ASSIGNMENT:
Go line by line through the data below, counting each one that has "toolbar", and give the final count only.
[Start of Attachment]
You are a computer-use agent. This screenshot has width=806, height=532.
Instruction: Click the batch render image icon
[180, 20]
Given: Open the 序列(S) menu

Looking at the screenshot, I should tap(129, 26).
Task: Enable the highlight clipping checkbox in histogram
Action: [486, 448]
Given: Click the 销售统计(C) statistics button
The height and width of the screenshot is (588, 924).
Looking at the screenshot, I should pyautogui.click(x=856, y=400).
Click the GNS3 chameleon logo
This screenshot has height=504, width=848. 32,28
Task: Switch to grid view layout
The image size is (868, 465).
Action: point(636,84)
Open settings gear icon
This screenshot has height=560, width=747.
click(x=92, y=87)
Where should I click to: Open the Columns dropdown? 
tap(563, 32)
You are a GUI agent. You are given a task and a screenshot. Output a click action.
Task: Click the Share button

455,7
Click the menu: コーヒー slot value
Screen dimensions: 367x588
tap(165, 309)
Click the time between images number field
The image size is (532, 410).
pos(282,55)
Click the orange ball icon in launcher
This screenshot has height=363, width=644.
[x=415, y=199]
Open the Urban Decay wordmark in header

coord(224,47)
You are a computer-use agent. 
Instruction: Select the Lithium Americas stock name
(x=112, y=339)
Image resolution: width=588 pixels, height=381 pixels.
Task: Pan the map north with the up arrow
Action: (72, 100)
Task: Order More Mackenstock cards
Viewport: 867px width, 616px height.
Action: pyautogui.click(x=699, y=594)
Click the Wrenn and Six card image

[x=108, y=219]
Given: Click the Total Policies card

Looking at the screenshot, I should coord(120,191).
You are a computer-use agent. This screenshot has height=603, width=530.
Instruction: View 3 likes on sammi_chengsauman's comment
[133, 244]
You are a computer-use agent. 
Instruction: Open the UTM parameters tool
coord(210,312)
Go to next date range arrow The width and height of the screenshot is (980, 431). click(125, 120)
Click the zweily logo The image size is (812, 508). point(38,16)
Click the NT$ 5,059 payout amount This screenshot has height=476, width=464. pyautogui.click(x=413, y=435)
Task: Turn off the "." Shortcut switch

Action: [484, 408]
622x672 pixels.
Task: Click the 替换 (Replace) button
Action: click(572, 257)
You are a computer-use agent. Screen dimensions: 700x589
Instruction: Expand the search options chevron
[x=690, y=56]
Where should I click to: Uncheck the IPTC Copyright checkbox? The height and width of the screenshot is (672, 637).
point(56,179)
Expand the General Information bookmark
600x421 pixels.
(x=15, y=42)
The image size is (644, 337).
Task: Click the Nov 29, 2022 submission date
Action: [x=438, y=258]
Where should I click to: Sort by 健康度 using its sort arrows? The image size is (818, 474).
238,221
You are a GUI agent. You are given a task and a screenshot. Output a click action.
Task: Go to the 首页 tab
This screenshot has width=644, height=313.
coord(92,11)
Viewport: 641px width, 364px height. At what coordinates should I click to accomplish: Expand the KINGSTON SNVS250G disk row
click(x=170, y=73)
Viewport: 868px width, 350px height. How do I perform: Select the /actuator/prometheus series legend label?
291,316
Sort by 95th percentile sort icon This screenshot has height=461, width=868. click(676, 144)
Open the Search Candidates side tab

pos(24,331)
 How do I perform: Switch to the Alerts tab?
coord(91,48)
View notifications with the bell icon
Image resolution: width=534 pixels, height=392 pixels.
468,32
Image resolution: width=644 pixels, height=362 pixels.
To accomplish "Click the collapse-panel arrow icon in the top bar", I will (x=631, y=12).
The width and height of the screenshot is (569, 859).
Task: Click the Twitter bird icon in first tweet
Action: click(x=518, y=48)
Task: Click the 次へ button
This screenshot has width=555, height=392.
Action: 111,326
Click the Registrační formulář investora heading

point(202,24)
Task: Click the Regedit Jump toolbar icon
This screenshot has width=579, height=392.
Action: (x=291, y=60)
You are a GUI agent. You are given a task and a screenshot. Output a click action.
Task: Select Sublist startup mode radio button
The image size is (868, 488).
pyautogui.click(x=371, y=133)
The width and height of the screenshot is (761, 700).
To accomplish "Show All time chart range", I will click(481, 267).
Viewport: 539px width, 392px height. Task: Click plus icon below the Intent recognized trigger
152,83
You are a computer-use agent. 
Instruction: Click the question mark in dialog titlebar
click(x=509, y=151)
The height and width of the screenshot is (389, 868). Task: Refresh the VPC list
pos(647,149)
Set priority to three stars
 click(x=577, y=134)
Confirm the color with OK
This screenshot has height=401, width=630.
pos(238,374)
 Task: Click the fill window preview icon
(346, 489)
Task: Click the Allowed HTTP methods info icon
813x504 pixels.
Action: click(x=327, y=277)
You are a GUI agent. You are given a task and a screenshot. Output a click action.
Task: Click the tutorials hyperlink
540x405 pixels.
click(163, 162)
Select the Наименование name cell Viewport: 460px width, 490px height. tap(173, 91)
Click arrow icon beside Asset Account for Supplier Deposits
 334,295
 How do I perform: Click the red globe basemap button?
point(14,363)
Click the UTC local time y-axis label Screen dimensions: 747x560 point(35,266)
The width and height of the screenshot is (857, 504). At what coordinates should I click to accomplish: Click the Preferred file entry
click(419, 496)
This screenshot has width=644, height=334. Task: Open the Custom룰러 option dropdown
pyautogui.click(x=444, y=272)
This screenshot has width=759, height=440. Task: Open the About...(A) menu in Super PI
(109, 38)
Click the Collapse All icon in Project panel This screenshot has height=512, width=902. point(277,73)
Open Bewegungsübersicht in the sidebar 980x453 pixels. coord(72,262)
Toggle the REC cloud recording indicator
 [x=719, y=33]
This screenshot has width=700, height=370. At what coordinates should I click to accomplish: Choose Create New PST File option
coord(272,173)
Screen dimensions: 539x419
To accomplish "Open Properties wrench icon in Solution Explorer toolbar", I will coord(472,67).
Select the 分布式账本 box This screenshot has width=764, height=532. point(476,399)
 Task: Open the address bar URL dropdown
[End of Attachment]
PROBLEM SOLUTION:
2